An underlying cause of osteoporosis-related fractures is side effects of some types of drugs. The drugs can affect both the mineral density of the skeleton and its quality, but also the balance and fall risk of the drug users. A group of drugs that have these types of side effects are drugs that prevent seizures. They are often referred to as antiepileptic drugs, i.e. medicines for epilepsy, but they are now used in several different types of diseases and conditions. Some of these anticonvulsant drugs affect vitamin D turnover, which is believed to be one of the mechanisms behind the increased risk of osteoporosis and fractures.
To predict the risk of osteoporosis-related fractures, a risk assessment tool, FRAX, has been developed and is now used in health care. However, anticonvulsant drugs are not included as a risk factor in FRAX at present, despite the knowledge of the increased risk of osteoporosis fractures. The fact that this type of drugs are not included in the assessment tool has probably led to the risks being poorly known in health care.
A type of X-ray examination, called DXA, is currently used to measure bone mineral density.

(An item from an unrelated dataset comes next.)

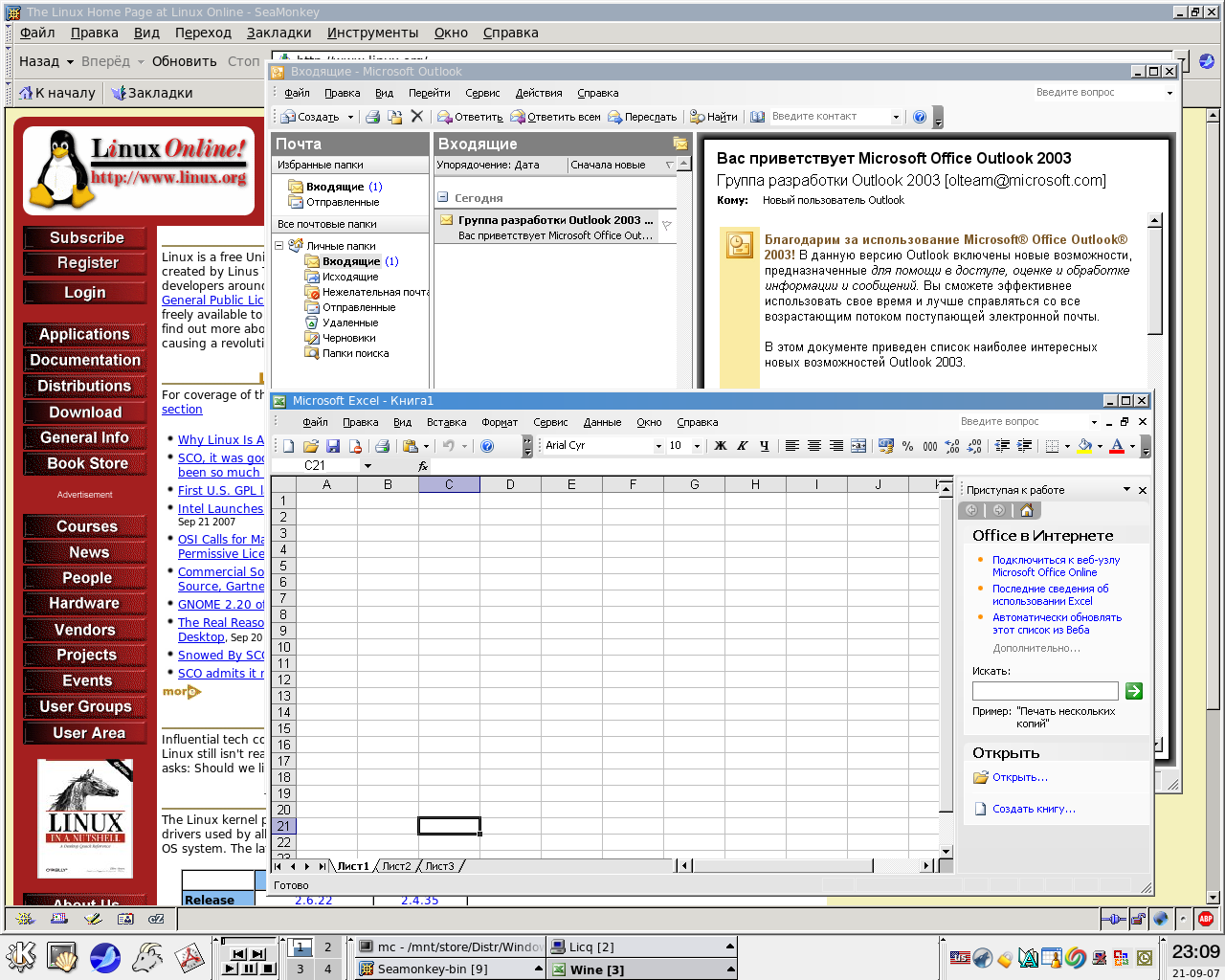Open the Outlook address book icon
Image resolution: width=1225 pixels, height=980 pixels.
point(757,117)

Patients with the same bone mineral density, may have different bone quality, which is why a newer method, which estimates bone quality based on previous DXA images, has been developed. The method is called TBS. The value of TBS has been studied in various patient groups with an increased risk of osteoporosis, but not in patients with antiepileptic drugs.
Objectives and goal
This project has two objectives. The first is to develop an index to estimate the risk of osteoporosis fractures in patients using antiepileptic drugs. The index is based on five previously proposed risk factors (age, gender, BMI, type of diagnosis and type of drug) and should show how the various factors affect the fracture risk in patients. The index should be able to be used in the management of the individual patient, thus being a support in the quest of finding and treating the right patients with medicines for osteoporosis. The second objective is to assess the value of the measures of bone mineral density and bone quality to predict osteoporosis fractures.

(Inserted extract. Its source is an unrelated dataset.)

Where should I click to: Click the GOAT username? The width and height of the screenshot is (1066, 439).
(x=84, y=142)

The project uses patient data from the electronic health record (EHR) system in the Kalmar Region from the years 2008 to 2019. Data from a total of about 46,000 participants are included, half of which are patients who were prescribed antiepileptic drugs and the other half are a matched control group. Patients are followed from being included in the EHR until they get an osteoporosis-related fracture, no longer live in Kalmar County or decease.
The index is constructed based on the fracture risks that patients with different factors have and based on the relationships between osteoporosis-related fractures and measures from DXA and TBS, the value of the various methods are estimated.

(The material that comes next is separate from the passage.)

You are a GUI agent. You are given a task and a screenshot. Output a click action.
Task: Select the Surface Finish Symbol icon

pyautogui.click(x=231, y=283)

The five proposed risk factors all appeared as statistically significant and were used to create the index. In the quarter of patients with the lowest index, the 10-year risk of osteoporosis-related fractures was about 3%, while in the quarter with the highest index the corresponding risk was 27%. In current guidelines, the healthcare is recommended to investigate patients with a 10-year risk of 15% or more with a bone density (DXA) measurement.
In terms of the value of bone mineral density and bone quality, the project has shown that both bone mineral density measured in the hip and TBS measured in the lower spine contribute to predicting osteoporosis fractures. However, bone mineral density measured in the lower spine does not predict fractures.
The project is part of the research in the eHealth Institute, eHealth – Improved Data to and from Patients, and Linnaeus University Centre for Data Intensive Sciences and Applications research groups.